__Complete the following__:
**a.** List every racial disparity that the Minnesota education excerpt says Minnesota ranks among the worst in the nation on.
**b.** Retype the Minnesota education excerpt word for word, everything from "Education, Racial Disparities, and" down to "make it worse.".
**c.** Extend the Minnesota education excerpt, picking up right after its final sentence.

__Page excerpt__:
Friday, January 10, 2020

Education, Racial Disparities, and the Minnesota Constitution

Minnesota has one of the worst K-12 racial education achievement gaps in the country and
something needs to be done. Yet contrary to a  recent proposal by former Minnesota Supreme Court Justice Alan Page and Minneapolis Federal Reserve Board President Neel Kashkari, amending the Minnesota Constitution to fix it will do little and potentially make it worse. 
            Minnesota has a persistent problem with race.  The Twin Cities is one of the most racially segregated metropolitan areas in the nation.  The state’s racial financial wealth gap is the worst in the nation.  The racial incarceration gap is among the worst. There is a persistent racial  health care outcomes disparity among the worst in America. Among so many measures Minnesota ranks among the bottom when it comes to racial issues.  The same is true with K-12 education.
            Minnesota’s story when it comes to race and education is an extreme example of what happened nationally.  When the US Supreme Court ruled in Brown v. Board of Education, 347 U.S. 483 (1954) that separate but equal was an unconstitutional principle when it came to segregated schools, many thought that this court case would promote integration and end racial disparities in education.  Instead it produced an intense fight over schools, resulting in white flight from the cities to the suburbs, including in Minnesota, only exacerbating the problem.  Then when the Supreme Court ruled in San Antonio Independent School District v. Rodriguez, 411 U.S. 1 (1973) that educational funding disparities did not violate the US Constitution, the Supreme Court effectively signaled it was abandoning the battle to address educational equality.  Over the next 20 years it eventually issued several decisions that eased federal oversight or enforcement of desegregation.  This shifted the battle to the states.

[Data entries]
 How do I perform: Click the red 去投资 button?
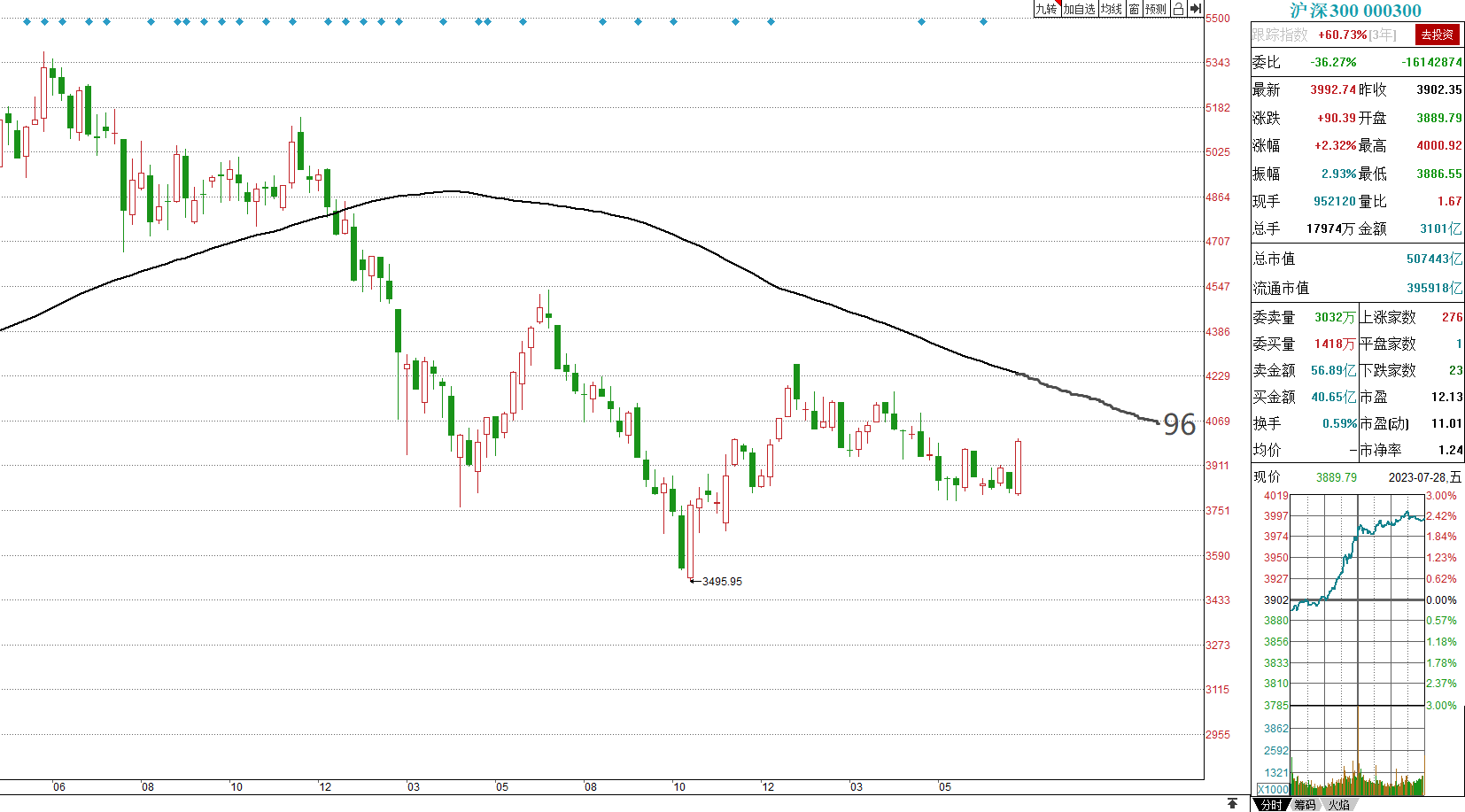[1437, 35]
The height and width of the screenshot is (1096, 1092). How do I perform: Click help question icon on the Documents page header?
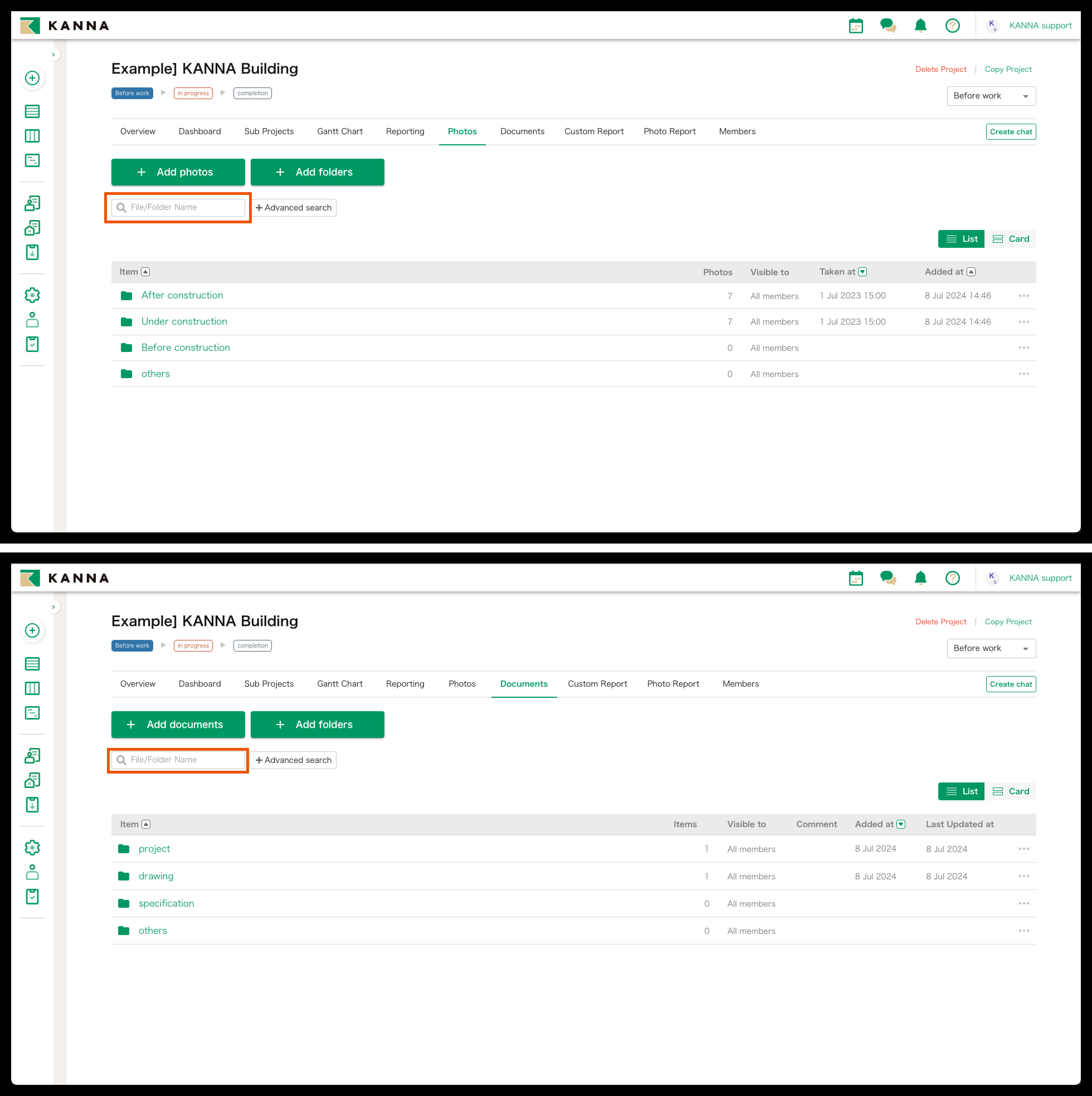[952, 578]
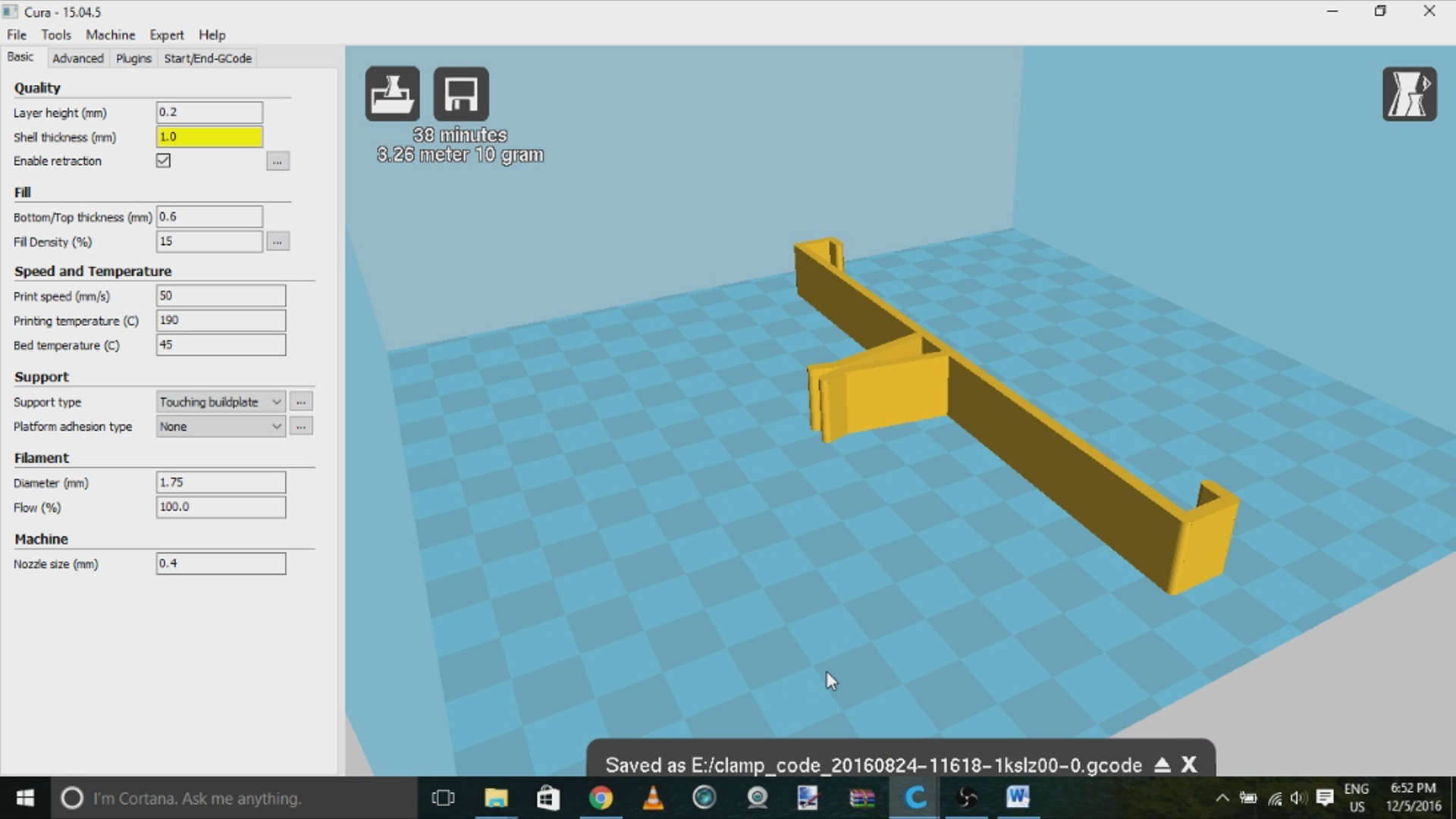Click the Layer height input field
The width and height of the screenshot is (1456, 819).
[209, 112]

__Results for each task__:
**a.**
- Racial segregation in the Twin Cities metropolitan area
- The racial financial wealth gap
- The racial incarceration gap
- The racial health care outcomes disparity
- The K-12 racial education achievement gap

**b.**
Education, Racial Disparities, and the Minnesota Constitution

Minnesota has one of the worst K-12 racial education achievement gaps in the country and
something needs to be done. Yet contrary to a  recent proposal by former Minnesota Supreme Court Justice Alan Page and Minneapolis Federal Reserve Board President Neel Kashkari, amending the Minnesota Constitution to fix it will do little and potentially make it worse.

**c.**
            The state battle was a litigious one.  All 50 states have constitutional clauses that provide some guarantee of free public schools.  The language varies across states, but like many, Minnesota’s original 1857 Constitution in Article XIII, section 1, called for a “general and Uniform system of public schools…throughout the state.”  This language remains the same today.  Over time, litigants used state constitutional clauses to address racial discrimination.  Then there was a second wave of litigation to promote equal funding, then a third to demand adequate funding.   Nationally and in Minnesota this litigation promoted some gains, but the problems persisted.  Thus, it is not completely unreasonable to think that adopting new constitutional language would impose new state mandates and funding in Minnesota, thereby either allowing for new state policies to be developed or new options for litigation to force change. 
            The Page and Kashkari proposed language is:  “All children have a fundamental right to a quality public education that fully prepares them with the skills necessary for participation in the economy, our democracy, and society, as measured against uniform achievement standards set forth by the state. It is the paramount duty of the state to ensure quality public schools that fulfill this fundamental right.”
Legal change can promote social change.  Except improving educational outcomes is more complex than simply passing an education constitutional amendment.
            There are numerous flaws in the constitutional amendment approach.  First the achievement gap is part of a complex process of racial and economic segregation in housing and neighborhoods.  It is also a product of wealth, income, and health disparities.  Students of color are more impacted by these problems than are whites.  No matter how much one tries, it is hard to study and achieve in school with a growling belly, or forced to move constantly because of costly housing, or because parents are working multiple shifts or unable to afford day care.  Performance in school is hugely driven by background socio-economic forces that this constitutional amendment will not address.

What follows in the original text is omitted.